With a shaky hand, she added the address of a modest inn in the neighborhood and a humble request for a future reference.

She didn’t look back at the bed or the empty shelves. She knew if she looked back, the deep water that threatened to swallow her would finally pull her under.

I will not lose my resolve.

Holding the letter to her chest for a single, fleeting moment, she blew out the candle and let the darkness take the room. She set it on the bedside table, drew her cloak around her shoulders, and closed the door behind her.

Back in the solitude of his own chambers, Ambrose did not immediately seek his bed. He stood by the window, watching the London fog blur the streetlamps. He closed his eyes, and his mind replayed the way the perfect curves of her body, nearlyfeeling the silk of her skin. He hissed as he could still taste her sweetness as he licked his lips.

After a few moments, as he began to grow tired, a strange, unfamiliar lightness settled over him as he moved to his bed. For the first time in months, the shadows of his responsibilities to his wards and his lineage didn’t feel like a suffocating weight. He closed his eyes as he pulled up the covers, the scent of lavender and woman still clinging to his senses, and the frantic ticking of his mind finally fell silent. He did not toss or turn. Instead, he slipped into a sleep so deep and peaceful it felt like floating, anchored by the quiet knowledge that for one night, he had truly seen her, and she had seen him.

Something is not right,he thought to himself as his stomach tensed. He glanced at a nearby clock.Half past five.

Ambrose rose with a sudden jolt. The house felt unnaturally still. He could sense it in his marrow, hear it in what was not there. When he went to the schoolroom and found it empty, a cold dread began to coil in his gut.

“Mrs. Higgins,” he said, catching the housekeeper in the hallway, his voice tight. “Where is Miss Lewis? Is she already out with the boys?”

Mrs. Higgins looked at him with watery eyes, yet her face remained tight. “She’s gone, Your Grace. She left before the sun was up.”

“Gone?” The word was a jagged rasp as his lungs ceased to work.
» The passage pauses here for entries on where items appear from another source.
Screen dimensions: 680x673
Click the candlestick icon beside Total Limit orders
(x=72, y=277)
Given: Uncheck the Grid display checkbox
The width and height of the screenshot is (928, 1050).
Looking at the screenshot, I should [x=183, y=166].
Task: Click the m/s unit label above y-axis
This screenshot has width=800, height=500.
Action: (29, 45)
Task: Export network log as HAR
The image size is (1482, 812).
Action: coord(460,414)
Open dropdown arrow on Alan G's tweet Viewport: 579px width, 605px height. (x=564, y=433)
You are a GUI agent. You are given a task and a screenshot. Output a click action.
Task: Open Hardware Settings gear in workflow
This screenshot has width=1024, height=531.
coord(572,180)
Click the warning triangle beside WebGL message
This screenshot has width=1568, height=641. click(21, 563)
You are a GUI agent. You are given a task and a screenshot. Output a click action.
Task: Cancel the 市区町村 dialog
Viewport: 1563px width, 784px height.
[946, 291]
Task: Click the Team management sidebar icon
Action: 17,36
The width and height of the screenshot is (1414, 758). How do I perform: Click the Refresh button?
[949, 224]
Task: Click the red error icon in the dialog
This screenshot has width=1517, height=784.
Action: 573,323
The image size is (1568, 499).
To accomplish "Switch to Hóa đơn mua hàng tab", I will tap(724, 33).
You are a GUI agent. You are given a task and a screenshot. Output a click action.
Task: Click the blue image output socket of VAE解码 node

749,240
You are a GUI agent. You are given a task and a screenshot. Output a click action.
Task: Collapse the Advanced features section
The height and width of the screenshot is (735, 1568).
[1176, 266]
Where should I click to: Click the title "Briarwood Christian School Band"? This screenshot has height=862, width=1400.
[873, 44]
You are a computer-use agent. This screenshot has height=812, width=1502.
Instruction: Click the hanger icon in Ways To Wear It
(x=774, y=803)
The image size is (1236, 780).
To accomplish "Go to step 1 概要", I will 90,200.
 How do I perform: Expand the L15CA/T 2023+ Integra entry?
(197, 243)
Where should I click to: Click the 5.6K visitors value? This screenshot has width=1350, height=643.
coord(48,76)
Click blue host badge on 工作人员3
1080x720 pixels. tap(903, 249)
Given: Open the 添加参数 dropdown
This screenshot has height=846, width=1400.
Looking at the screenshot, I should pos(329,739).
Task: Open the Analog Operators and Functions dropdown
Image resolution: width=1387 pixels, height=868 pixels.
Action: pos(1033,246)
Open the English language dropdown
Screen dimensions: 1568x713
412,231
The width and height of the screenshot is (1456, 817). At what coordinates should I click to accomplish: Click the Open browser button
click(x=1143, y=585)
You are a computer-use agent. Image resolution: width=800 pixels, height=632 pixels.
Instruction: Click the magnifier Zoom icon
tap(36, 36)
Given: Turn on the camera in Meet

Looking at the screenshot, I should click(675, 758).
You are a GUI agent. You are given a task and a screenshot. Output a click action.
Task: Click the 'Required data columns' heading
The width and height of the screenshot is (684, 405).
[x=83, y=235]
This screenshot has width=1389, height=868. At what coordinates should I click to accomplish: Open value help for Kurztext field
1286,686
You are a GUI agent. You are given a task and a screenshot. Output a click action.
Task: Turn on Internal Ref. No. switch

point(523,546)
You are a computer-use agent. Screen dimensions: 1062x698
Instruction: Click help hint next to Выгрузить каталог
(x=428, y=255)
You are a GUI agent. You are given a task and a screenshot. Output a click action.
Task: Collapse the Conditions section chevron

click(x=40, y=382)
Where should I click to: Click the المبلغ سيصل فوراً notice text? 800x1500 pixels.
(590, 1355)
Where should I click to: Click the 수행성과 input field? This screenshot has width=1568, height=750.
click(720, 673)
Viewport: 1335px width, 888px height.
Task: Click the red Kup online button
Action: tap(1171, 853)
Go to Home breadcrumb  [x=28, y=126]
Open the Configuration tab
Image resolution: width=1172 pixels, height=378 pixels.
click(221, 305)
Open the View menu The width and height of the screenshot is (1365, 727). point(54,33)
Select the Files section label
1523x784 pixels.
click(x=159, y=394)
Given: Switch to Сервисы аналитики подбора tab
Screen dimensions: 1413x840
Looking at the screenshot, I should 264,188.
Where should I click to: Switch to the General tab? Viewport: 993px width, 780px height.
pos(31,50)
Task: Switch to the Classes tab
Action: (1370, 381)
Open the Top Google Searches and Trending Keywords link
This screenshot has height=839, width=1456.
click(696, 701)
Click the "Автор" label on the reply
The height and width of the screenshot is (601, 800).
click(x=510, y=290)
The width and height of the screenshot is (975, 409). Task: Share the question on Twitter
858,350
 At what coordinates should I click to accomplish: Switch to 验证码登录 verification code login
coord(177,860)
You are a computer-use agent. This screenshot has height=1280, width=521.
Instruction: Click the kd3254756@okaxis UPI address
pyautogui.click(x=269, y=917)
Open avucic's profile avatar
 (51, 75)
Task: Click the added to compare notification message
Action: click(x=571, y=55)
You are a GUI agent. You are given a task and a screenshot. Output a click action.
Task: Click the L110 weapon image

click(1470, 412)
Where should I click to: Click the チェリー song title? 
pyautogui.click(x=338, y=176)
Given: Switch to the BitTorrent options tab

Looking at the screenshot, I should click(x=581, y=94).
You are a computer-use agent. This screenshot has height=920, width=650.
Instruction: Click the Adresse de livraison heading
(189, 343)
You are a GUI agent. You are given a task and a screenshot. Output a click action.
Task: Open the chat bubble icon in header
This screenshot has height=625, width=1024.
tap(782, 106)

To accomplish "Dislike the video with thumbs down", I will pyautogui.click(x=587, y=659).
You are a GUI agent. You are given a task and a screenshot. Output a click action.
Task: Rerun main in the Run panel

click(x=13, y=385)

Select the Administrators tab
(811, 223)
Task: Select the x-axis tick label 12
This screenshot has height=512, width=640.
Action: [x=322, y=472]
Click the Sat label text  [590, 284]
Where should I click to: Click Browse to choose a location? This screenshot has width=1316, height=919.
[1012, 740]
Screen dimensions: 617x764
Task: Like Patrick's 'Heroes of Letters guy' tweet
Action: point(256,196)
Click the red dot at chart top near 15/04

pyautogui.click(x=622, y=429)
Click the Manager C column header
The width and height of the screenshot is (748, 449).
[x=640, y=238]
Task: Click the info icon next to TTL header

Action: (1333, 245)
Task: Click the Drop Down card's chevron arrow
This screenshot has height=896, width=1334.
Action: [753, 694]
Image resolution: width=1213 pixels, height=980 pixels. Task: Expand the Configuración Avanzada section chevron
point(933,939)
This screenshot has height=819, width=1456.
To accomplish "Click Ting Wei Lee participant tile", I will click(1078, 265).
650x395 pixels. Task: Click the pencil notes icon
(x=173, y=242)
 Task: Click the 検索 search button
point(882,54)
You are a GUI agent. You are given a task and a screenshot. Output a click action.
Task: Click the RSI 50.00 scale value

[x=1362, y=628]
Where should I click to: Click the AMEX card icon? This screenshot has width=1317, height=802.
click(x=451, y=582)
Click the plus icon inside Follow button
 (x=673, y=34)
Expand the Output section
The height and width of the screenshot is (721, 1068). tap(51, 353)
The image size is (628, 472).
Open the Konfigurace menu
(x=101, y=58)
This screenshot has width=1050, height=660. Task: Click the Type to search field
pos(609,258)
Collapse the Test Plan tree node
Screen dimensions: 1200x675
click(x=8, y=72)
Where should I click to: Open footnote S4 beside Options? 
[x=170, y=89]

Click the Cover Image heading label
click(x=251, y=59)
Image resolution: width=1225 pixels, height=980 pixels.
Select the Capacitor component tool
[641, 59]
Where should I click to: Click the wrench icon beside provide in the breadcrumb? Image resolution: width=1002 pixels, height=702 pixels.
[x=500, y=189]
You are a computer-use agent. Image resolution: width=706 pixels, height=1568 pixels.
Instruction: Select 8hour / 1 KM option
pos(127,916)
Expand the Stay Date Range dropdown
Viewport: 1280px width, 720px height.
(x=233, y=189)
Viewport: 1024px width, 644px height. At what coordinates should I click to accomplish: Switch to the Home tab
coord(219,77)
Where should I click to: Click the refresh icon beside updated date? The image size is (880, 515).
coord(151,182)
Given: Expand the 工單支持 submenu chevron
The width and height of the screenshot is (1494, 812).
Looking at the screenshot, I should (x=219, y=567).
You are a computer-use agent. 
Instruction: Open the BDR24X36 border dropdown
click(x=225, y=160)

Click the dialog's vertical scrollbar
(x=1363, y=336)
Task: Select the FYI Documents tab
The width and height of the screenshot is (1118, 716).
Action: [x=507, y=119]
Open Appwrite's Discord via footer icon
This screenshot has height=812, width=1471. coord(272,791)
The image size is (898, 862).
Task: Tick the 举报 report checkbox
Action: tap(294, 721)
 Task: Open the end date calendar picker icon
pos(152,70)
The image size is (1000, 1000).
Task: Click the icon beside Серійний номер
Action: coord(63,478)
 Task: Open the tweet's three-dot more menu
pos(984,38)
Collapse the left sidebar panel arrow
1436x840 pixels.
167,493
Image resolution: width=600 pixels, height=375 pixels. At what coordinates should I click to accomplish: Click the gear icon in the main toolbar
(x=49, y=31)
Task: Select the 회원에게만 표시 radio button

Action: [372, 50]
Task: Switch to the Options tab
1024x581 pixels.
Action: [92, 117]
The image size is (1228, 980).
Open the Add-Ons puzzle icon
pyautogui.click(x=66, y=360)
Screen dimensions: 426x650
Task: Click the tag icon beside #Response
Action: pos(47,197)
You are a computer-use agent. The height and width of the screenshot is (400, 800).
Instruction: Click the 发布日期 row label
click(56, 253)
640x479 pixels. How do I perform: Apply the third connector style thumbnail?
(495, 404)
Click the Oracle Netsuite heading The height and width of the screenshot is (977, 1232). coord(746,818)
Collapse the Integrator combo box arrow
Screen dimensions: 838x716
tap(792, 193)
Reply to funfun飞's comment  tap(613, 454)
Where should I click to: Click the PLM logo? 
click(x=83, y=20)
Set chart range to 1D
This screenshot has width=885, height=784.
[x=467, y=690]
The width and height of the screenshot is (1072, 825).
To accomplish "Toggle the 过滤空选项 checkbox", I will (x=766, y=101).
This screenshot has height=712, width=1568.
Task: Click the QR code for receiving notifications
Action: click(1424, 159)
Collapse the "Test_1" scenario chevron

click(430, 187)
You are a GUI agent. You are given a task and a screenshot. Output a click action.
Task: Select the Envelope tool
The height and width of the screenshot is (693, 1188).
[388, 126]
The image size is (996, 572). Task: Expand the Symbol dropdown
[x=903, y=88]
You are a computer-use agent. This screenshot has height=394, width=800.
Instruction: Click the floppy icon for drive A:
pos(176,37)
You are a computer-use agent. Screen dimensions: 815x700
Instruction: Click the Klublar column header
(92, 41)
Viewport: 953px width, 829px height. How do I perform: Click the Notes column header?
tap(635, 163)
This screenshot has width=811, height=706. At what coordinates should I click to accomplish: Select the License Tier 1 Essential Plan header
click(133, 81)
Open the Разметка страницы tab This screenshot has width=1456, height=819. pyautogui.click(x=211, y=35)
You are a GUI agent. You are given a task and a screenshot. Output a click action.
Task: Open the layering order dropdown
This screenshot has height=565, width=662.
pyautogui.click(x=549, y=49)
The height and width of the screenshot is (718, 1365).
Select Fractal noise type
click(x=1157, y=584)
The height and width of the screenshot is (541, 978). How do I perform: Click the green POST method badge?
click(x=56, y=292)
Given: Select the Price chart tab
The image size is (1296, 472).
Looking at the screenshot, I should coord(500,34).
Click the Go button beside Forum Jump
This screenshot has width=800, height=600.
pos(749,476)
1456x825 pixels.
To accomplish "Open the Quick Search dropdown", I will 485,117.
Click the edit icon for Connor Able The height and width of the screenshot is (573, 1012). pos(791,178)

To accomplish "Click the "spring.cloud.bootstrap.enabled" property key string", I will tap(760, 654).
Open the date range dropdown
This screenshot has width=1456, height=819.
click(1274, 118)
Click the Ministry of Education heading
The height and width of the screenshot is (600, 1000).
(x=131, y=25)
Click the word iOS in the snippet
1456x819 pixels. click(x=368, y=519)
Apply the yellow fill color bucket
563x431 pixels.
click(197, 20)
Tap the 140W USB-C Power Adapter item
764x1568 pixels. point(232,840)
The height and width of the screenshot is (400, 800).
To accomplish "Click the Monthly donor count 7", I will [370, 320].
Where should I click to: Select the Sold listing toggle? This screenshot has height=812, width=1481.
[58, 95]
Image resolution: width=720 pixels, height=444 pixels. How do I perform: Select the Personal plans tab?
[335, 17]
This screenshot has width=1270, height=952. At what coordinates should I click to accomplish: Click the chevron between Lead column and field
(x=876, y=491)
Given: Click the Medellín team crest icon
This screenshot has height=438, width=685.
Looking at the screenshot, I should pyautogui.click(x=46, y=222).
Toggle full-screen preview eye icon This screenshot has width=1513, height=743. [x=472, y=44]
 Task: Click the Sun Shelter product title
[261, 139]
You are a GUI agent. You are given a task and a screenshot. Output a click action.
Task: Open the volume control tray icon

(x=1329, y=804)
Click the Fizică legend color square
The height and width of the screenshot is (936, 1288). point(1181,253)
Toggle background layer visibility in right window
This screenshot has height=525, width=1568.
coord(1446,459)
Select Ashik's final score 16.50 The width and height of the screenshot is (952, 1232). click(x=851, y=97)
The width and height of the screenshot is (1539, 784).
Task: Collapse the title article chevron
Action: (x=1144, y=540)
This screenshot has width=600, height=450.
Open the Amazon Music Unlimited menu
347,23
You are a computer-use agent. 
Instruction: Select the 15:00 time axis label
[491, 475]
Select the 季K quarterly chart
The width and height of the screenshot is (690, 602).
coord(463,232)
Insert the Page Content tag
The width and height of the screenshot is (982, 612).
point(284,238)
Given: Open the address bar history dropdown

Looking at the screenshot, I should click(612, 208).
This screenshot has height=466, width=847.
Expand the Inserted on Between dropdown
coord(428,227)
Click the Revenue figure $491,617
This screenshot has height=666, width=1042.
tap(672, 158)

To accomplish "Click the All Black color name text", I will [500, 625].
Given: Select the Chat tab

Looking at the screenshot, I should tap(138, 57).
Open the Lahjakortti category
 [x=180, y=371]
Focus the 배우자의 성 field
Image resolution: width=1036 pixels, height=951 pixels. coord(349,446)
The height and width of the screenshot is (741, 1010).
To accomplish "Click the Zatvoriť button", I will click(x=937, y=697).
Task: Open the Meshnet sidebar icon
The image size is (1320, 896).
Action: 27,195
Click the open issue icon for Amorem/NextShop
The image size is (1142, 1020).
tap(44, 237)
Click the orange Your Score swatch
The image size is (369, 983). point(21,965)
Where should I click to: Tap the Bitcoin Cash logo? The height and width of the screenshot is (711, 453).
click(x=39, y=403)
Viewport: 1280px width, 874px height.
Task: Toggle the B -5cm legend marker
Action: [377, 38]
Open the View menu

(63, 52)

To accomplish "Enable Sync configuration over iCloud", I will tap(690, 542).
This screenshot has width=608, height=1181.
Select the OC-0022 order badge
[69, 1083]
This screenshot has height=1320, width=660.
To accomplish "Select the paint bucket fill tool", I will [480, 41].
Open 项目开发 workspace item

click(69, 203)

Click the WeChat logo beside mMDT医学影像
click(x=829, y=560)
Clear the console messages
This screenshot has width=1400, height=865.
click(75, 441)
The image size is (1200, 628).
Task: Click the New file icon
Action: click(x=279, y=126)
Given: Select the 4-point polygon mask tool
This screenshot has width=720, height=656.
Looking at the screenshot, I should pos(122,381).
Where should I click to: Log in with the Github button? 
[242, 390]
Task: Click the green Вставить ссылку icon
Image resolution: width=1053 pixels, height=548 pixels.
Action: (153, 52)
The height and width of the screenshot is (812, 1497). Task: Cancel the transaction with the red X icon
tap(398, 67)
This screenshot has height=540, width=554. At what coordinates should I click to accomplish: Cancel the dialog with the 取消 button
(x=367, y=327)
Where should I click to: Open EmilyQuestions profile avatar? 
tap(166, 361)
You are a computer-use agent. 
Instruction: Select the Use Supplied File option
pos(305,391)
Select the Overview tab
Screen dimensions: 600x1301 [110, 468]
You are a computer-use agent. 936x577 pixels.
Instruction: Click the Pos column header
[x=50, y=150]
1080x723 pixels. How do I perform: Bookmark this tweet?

He pushed past her into Imogen’s chambers. The room was stripped of her presence, looking as cold and hollow as his own halls before she arrived. On the vanity sat the letter addressed toYour Grace.

He read it twice, his fingers trembling as he gripped the parchment. He found her resignation, request for a reference and the inn’s address, but the formality of the words felt like a knife in his back.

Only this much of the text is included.